Vers une Nouvelle Forme de Coopération

Si le départ des militaires français du Tchad marque la fin d’une présence permanente, des voix françaises soulignent que cela n’équivaut pas à un abandon total de la coopération. « Ce départ du Tchad marque la fin d’un modèle ancien », affirment les autorités militaires françaises, soulignant que le continent peut désormais évoluer vers d’autres types de collaboration, tels que la formation et l’entraînement militaire à travers des missions ponctuelles. En cas de nécessité, il reste même envisageable de fournir un soutien aux opérations communes, si une demande formelle est émise par les autorités tchadiennes.

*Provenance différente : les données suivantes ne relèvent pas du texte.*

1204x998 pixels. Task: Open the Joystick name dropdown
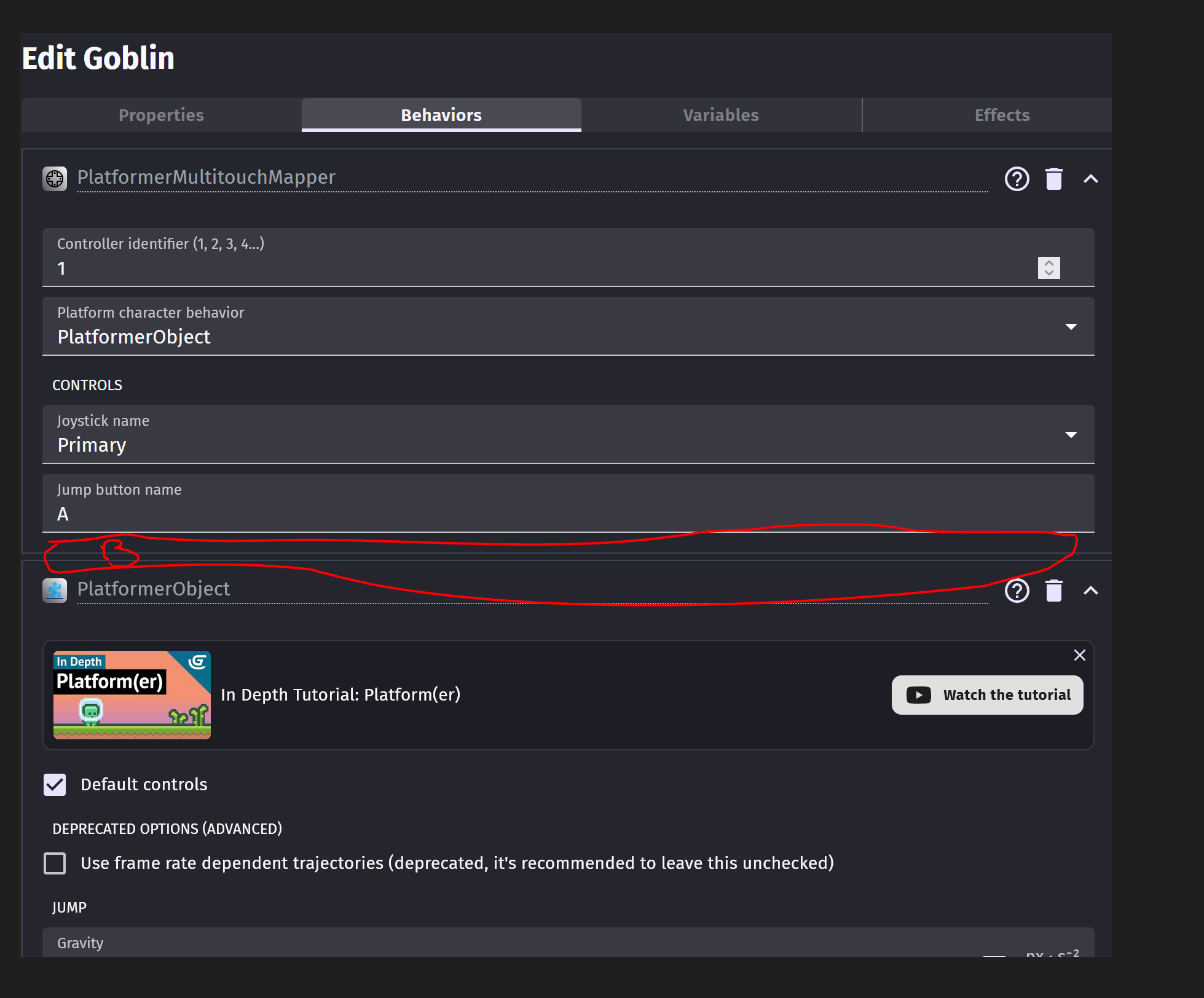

Un Partenariat Historique : Des Opérations Marquantes

Le contexte de cette coopération remonte à l’accord de coopération militaire signé en 1976 (révisé en 2019) dans un cadre marqué par des menaces sécuritaires pesant sur l’intégrité et la stabilité du Tchad. L’opération Manta, qui a eu lieu entre 1983 et 1984, a été l’une des premières grandes interventions françaises en réponse à l’agression libyenne et aux troubles internes. Cette mission a permis une première stabilisation avant que la France n’engage l’opération Épervier (1986-2014) qui a vu la présence militaire française se pérenniser pour protéger le régime tchadien face aux menaces variées.

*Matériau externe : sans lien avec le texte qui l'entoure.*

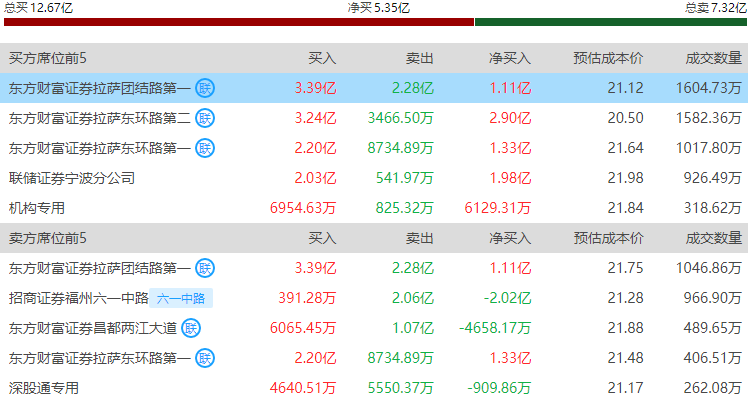Click the 卖方席位前5 section header
Screen dimensions: 748x398
pos(48,238)
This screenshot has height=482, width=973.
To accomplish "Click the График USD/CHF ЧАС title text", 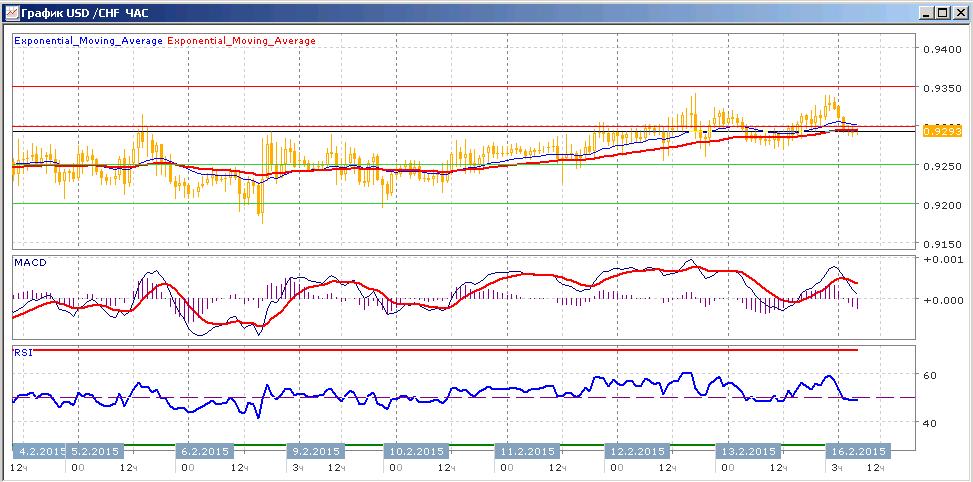I will click(x=84, y=12).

Par la suite, l’opération Serval, bien que centrée sur le Mali en 2013, a ouvert la voie à une collaboration militaire renforcée, où le Tchad s’est engagé aux côtés de la France pour lutter contre des groupes terroristes. Cette coopération a continué à évoluer avec l’opération Barkhane, active entre 2014 et 2022, axée précisément sur la lutte contre le terrorisme dans la région du Sahel.

Vers un Avenir Incertain mais Prometteur

Alors que le Tchad se projette vers l’avenir dans un contexte sans forces militaires françaises, les défis sécuritaires demeurent. La région du Sahel est toujours marquée par des instabilités, et la France, bien qu’elle modifie son approche, reste un acteur clé dans la lutte contre le terrorisme. La question qui se pose maintenant est celle de la capacité du Tchad à défendre sa propre souveraineté tout en gérant des relations diplomatiques équilibrées avec des puissances étrangères.

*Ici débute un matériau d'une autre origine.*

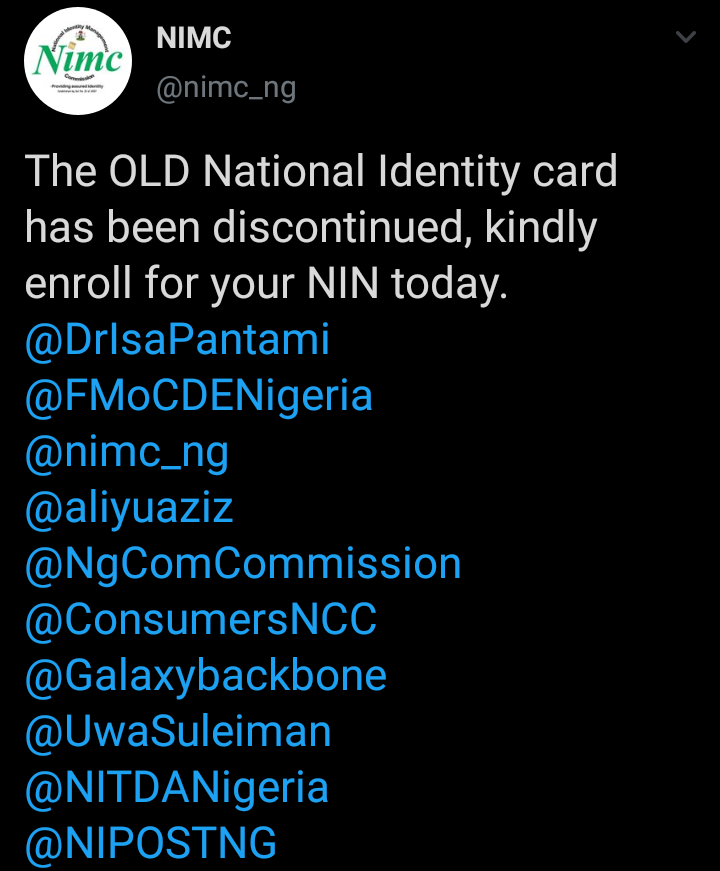Image resolution: width=720 pixels, height=871 pixels.
Task: Tap the blue @nimc_ng mention in the tweet
Action: point(127,453)
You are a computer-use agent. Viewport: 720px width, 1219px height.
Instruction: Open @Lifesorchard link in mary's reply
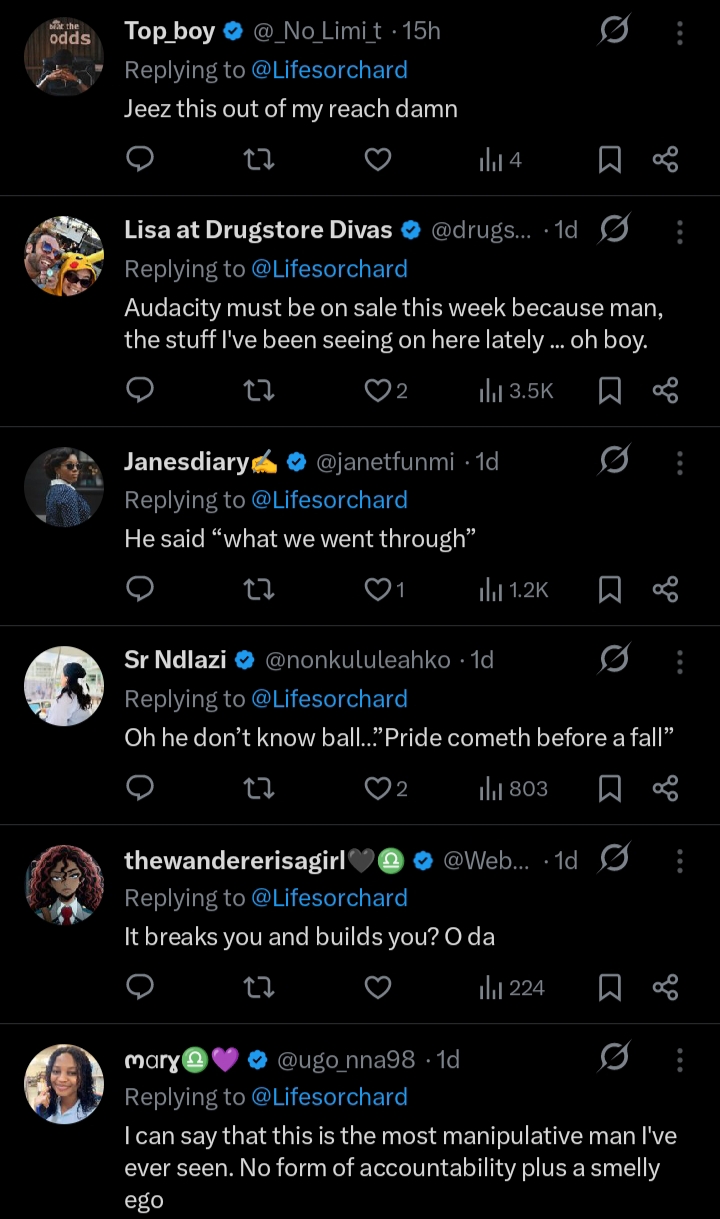(329, 1096)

Conclusion : Une Nouvelle Ère pour le Tchad

Le retrait des forces françaises pénètre une page significative dans l’histoire du Tchad, une nation qui se réinvente après plusieurs décennies de coopération militaire. Alors que les relations avec la France se transforment, le pays semble déterminé à marcher seul, tout en maintenant des ponts diplomatiques nécessaires. Ce moment est à la fois une fin et un commencement, une occasion pour le Tchad de forger de nouvelles alliances, d’affirmer son indépendance et d’aborder les défis futurs avec une nouvelle vision. En réponse à cette nouvelle dynamique, le Tchad s’inscrit désormais dans un parcours de souveraineté affirmée, se tenant prêt à relever les défis de son destin avec dignité et fierté.